Ketika debitor mengajukan tangkisan exceptio non adimpleti contractus dalam permohonan pailit, situasi perkara bisa langsung berubah menjadi jauh lebih rumit. Hakim tidak lagi cukup hanya melihat bukti tagihan atau dokumen seperti purchase order, melainkan harus menyelami lebih dalam bagaimana sebenarnya hubungan hukum antara para pihak terbentuk dan dijalankan. Ini berarti hakim perlu menilai isi kontraknya, apakah kewajiban-kewajiban dalam perjanjian benar-benar telah dijalankan, hingga sejauh mana komunikasi atau interaksi bisnis antara debitor dan kreditor berlangsung selama masa pelaksanaan perjanjian. Bahkan, dalam banyak kasus, dibutuhkan juga pendapat saksi atau ahli untuk memperjelas duduk perkara. Pada titik ini, pembuktian yang awalnya bersifat formal dan administratif telah bergeser menjadi pemeriksaan yang bersifat substantif dan penuh penafsiran. Karena itu, bila sengketa seperti ini muncul, upaya hukum Pailit dan/atau PKPU yang semestinya dilaksanakan secara cepat menjadi tidak lagi cocok, dan lebih tepat diselesaikan melalui gugatan perdata biasa yang memberi ruang untuk pembuktian secara lebih menyeluruh.

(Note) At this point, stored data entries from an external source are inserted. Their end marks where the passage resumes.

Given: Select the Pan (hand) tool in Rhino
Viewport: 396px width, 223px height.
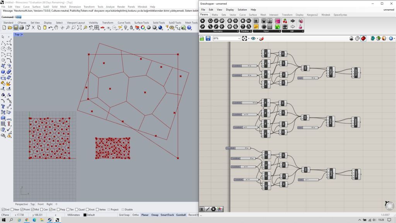Looking at the screenshot, I should [x=56, y=28].
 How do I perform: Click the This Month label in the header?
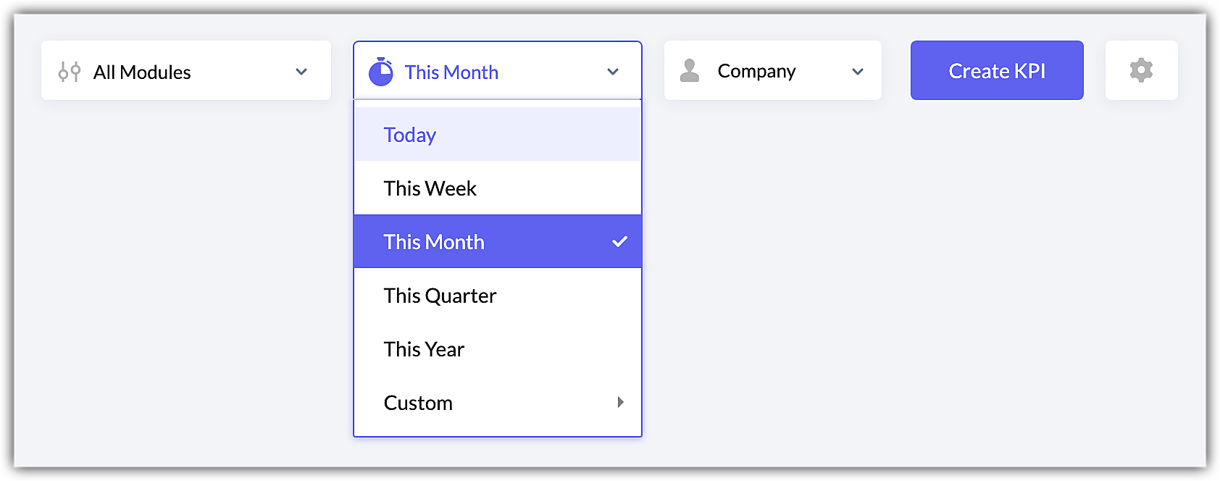tap(451, 72)
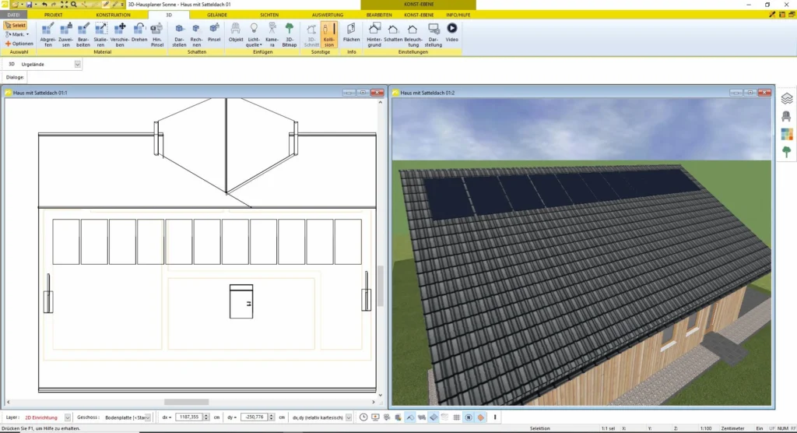The width and height of the screenshot is (797, 433).
Task: Open the Layer 2D Einrichtung dropdown
Action: 68,417
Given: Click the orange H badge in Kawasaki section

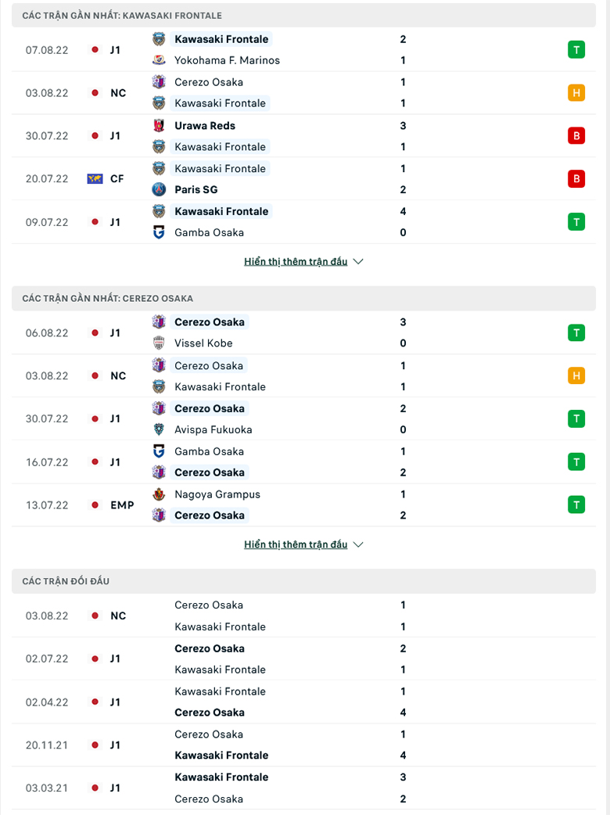Looking at the screenshot, I should (576, 93).
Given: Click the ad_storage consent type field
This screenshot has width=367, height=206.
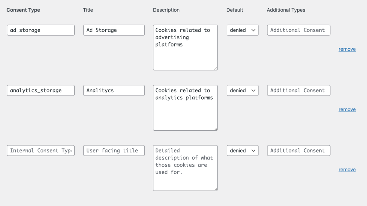Looking at the screenshot, I should (40, 30).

Adapun contoh kasus terkait, dapat dilihat dalam Putusan No. 704 K/Pdt.Sus/2012 antara PT Prima Jaya Informatika melawan PT Telekomunikasi Seluler (Telkomsel). PT Prima Jaya mengajukan permohonan pailit dengan dasar bahwa Telkomsel tidak membayar kewajiban senilai miliaran rupiah. Namun, Telkomsel membantah dengan alasan bahwa pemutusan kerja sama terjadi karena PT Prima Jaya terlebih dahulu melanggar kewajiban dalam perjanjian distribusi. Telkomsel menolak tuduhan wanprestasi dan justru menggunakan doktrin exceptio non adimpleti contractus sebagai dasar pembelaannya. Dalam putusannya, Mahkamah Agung menyatakan bahwa karena terdapat sengketa serius mengenai pelaksanaan perjanjian, maka pembuktian tidak lagi dapat dianggap sederhana, akibatnya permohonan pailit pun dibatalkan.
Dari sini terlihat jelas bahwa penerapan exceptio non adimpleti contractus berpotensi besar menjadikan suatu utang tidak lagi pasti dan tidak layak menjadi dasar objek pemeriksaan pailit. Sengketa seperti ini bukan semata soal tagihan belum dibayar, tetapi menyangkut keabsahan tagihan itu sendiri, berdasarkan apakah prestasi kreditor telah dilaksanakan sesuai perjanjian atau tidaknya.
Kesimpulan
Permohonan pailit atau PKPU memang ditujukan untuk menyelesaikan masalah utang secara cepat, tetapi proses ini hanya bisa dijalankan jika pembuktiannya dilakukan secara sederhana. Ketika debitor mengajukan tangkisan exceptio non adimpleti contractus, pembuktian menjadi jauh lebih rumit karena muncul perdebatan siapa yang lebih dulu wanprestasi. Hakim pun harus menilai ulang perjanjian, pelaksanaan kewajiban, hingga komunikasi antar pihak, bukan sekadar melihat tagihan yang belum dibayar. Dalam kondisi seperti ini, permohonan pailit kehilangan relevansinya sebagai upaya hukum cepat, dan seharusnya dialihkan melalui gugatan perdata biasa pada Pengadilan Negeri. Putusan No. 704 K/Pdt.Sus/2012 jadi salah satu bukti nyata bahwa doktrin ini bisa menggagalkan permohonan pailit karena utangnya sendiri belum jelas. Artinya, exceptio non adimpleti contractus bukan hanya tangkisan, tapi penentu apakah suatu perkara layak masuk ranah kepailitan atau tidaknya.